A Conversation with Chef Keith DeShields of Cambridge Beaches Resort & Spa
Chef Keith DeShields is that special worldly mix of ingredients from which the best chefs are made. Raised in Bermuda by a Jamaican mother and Bermudian father who loved to cook, DeShields was exposed to the world of fine Michelin-starred dining during a 12-year stint cooking in Germany. When he returned to his home island, it was with a new focus: to get people excited about coming to Bermuda for its unique—and ever evolving—food culture. We had a chance to talk to the chef recently about the magic he’s working at Tamarisk restaurant—the signature restaurant at Cambridge Beaches Resort & Spa—and about down-home Bermudian comfort foods, too.
We’ve all heard of Pacific Rim Cuisine. But can you tell us about the Atlantic Rim Cuisine concept you created at Tamarisk?
When we decided to take Tamarisk in a different direction a few years ago, we decided to start over, completely from scratch, and do something nobody’s done before. With my background and the island’s location and diversity, we decided to take that and run with it. We are in the Atlantic and yet we are influenced by flavors from different islands—St. Lucia, St. Vincent, Jamaica, Barbados—and parts of the mainland United States and England, too. We came up with the idea for Atlantic Rim cuisine, which is a mix of many places in the region. My idea of island cuisine is that you should taste something and know exactly what is going on in two or three bites. It’s interesting to try to convince diners to try something new when they’re used to Asian cuisine or French cuisine or Pacific Rim, but they haven’t heard of Atlantic Rim cuisine. I’m pleased that the concept has caught on quite well.

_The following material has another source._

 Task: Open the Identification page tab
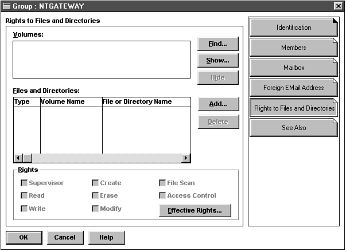294,28
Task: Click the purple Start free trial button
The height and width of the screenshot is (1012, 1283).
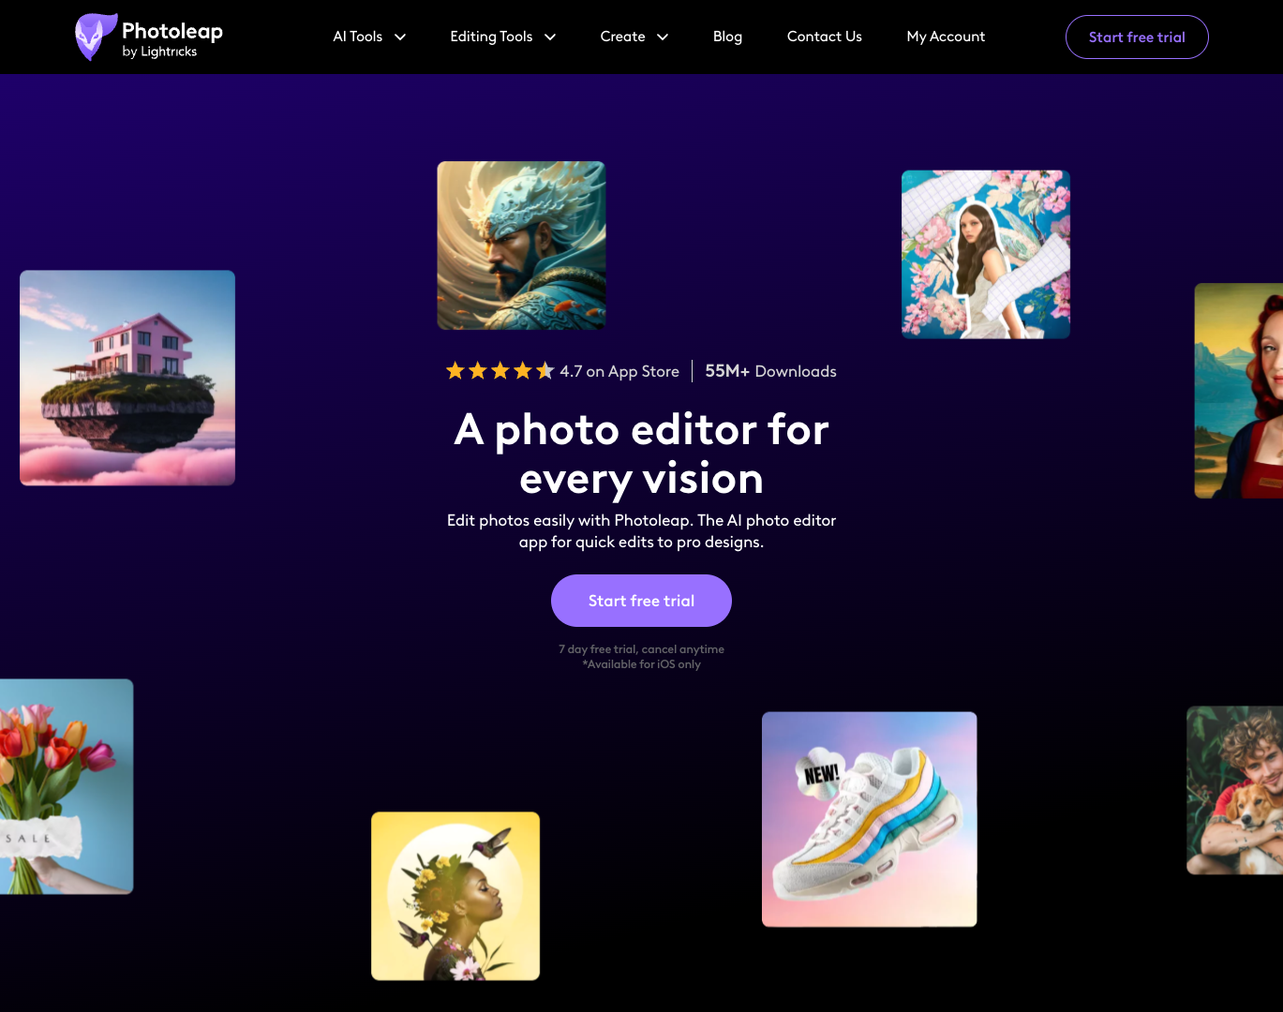Action: 641,601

Can we find it on your menus?
Our menus are always changing, but we do serve a fish cake Bermudian eggs Benedict at Tamarisk. And on Sundays, people come out for a classic island breakfast there—cod fish and potatoes. Bermuda is famous for spiny lobster, too; we think it’s the best lobster walking the ocean. But the fish I’m most excited about lately is queen snapper. It’s the best island fish I’ve worked with, it’s so tender. We serve a queen snapper with Bermuda carrot puree, green pea mousseline, and corn pudding. I get a kick out of that, it’s peas, carrots, and corn—but elevated, of course.
What’s your favorite Bermudian comfort food?

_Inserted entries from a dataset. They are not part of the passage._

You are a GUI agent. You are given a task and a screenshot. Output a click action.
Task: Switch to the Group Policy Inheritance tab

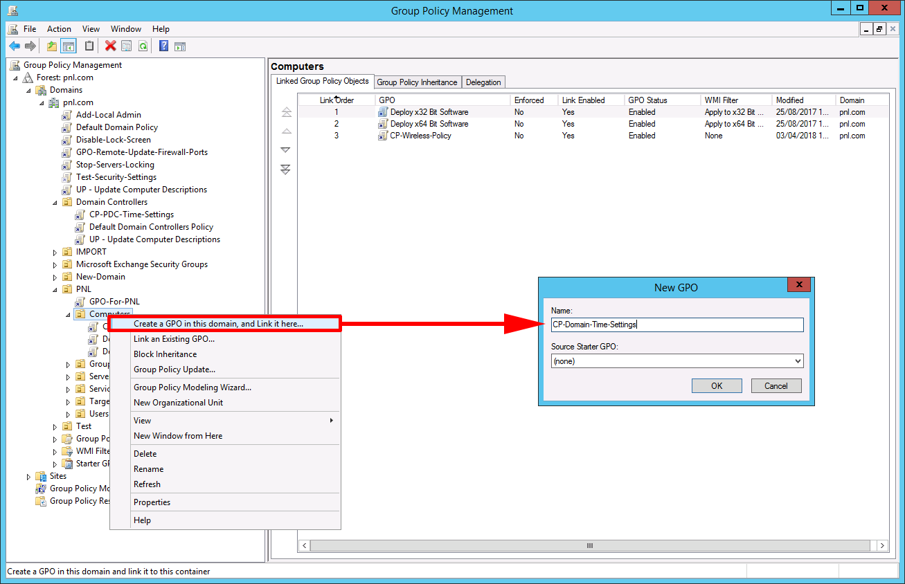click(418, 82)
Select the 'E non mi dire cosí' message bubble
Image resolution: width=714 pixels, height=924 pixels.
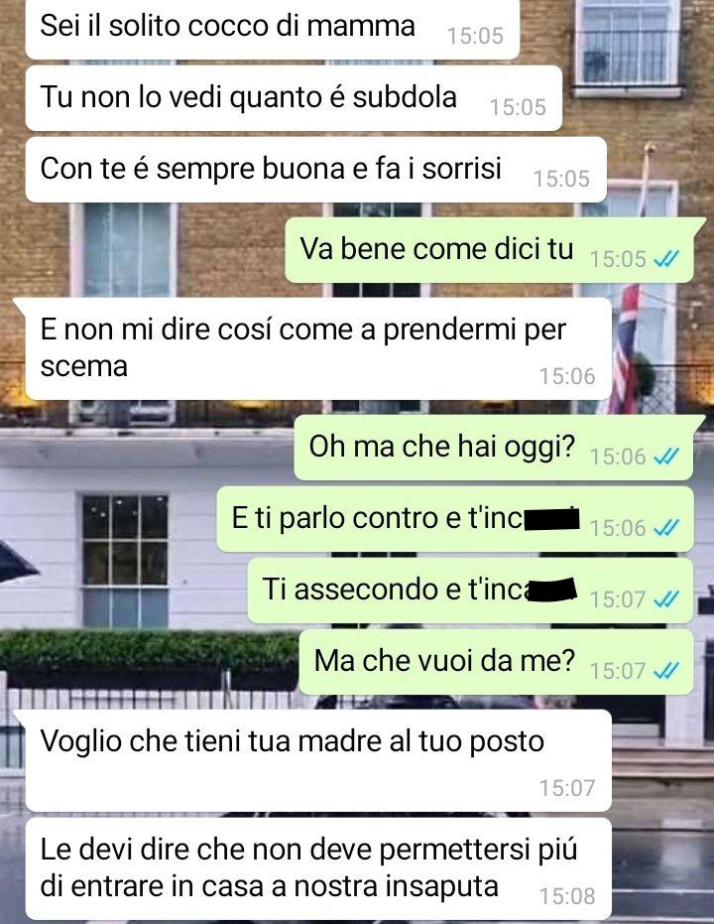click(x=318, y=349)
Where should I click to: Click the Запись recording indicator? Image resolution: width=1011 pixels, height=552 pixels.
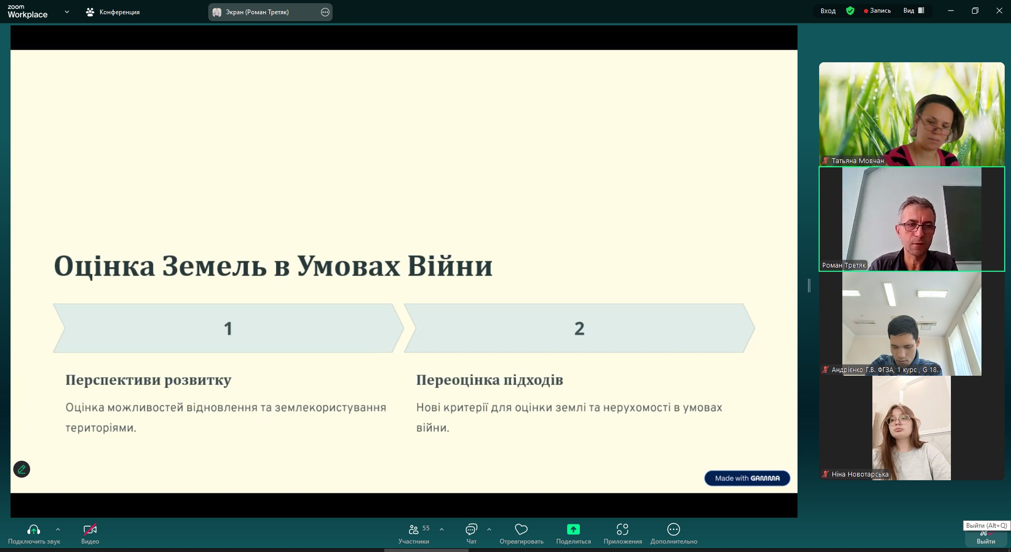tap(877, 11)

I love bread pudding, it reminds me of my dad. He’s the one who taught me to make it. It’s a classic English dessert that’s popular in Bermuda. And it’s one of those recipes that came out of necessity—made of bread that was going stale. Most recipes have sugar, cinnamon, and vanilla, and I add a little orange zest. That’s the base and you can enhance it with white rum, black rum, Baileys, whatever you like. It’s usually served with egg custard or ice cream.
What ingredients can you grow in Bermuda?
We have good soil here and many plants can thrive. There are things that can’t be brought onto the island that must be locally grown. Carrots, for example, have a permanent embargo—they can’t be imported. Any carrot you eat in Bermuda was grown here. We’re famous for Bermuda onions, a pinkish-purplish onion with a high sugar content that makes them really sweet and good. And the loquat (a plum-like fruit) is something people go crazy for here, too. You’ll see them stopping traffic to pick it. We use it at the restaurant instead of apples in a tarte tatin. I have a backyard garden at home where I grow loquats, peaches, guava, banana, basil, mint, parsley, thyme.…
When you have a day off, where do you go on the island for an authentic meal?
I love Wahoo’s Bistro & Patio in St. George’s. It’s got great Bermudian flavors and ingredients, and Bermudian staff. The thing to order is the rockfish ribs—like pork ribs, but it’s a fish. You won’t see it on the menu because it would sell out too fast. They’re cooked on a smoke grill and have this incredible flavor. You have to call and ask ahead of time if they are serving them. If they do, just go.
If you could travel any place in the world for cooking inspiration where would it be?
Believe it or not, the location is irrelevant to me. So many places have so many things to offer, and as long as I can learn something, I’ll go. Anywhere you can go and learn something authentic—the hows and the whys of what people eat and cook—it’s going to be useful. That kind of experience excites the heck out of me. And that’s also what I’m excited about in Bermuda right now. Foodies, both locals and visitors, are paying attention to what is happening here. We’re working hard to get people excited about coming here for our food.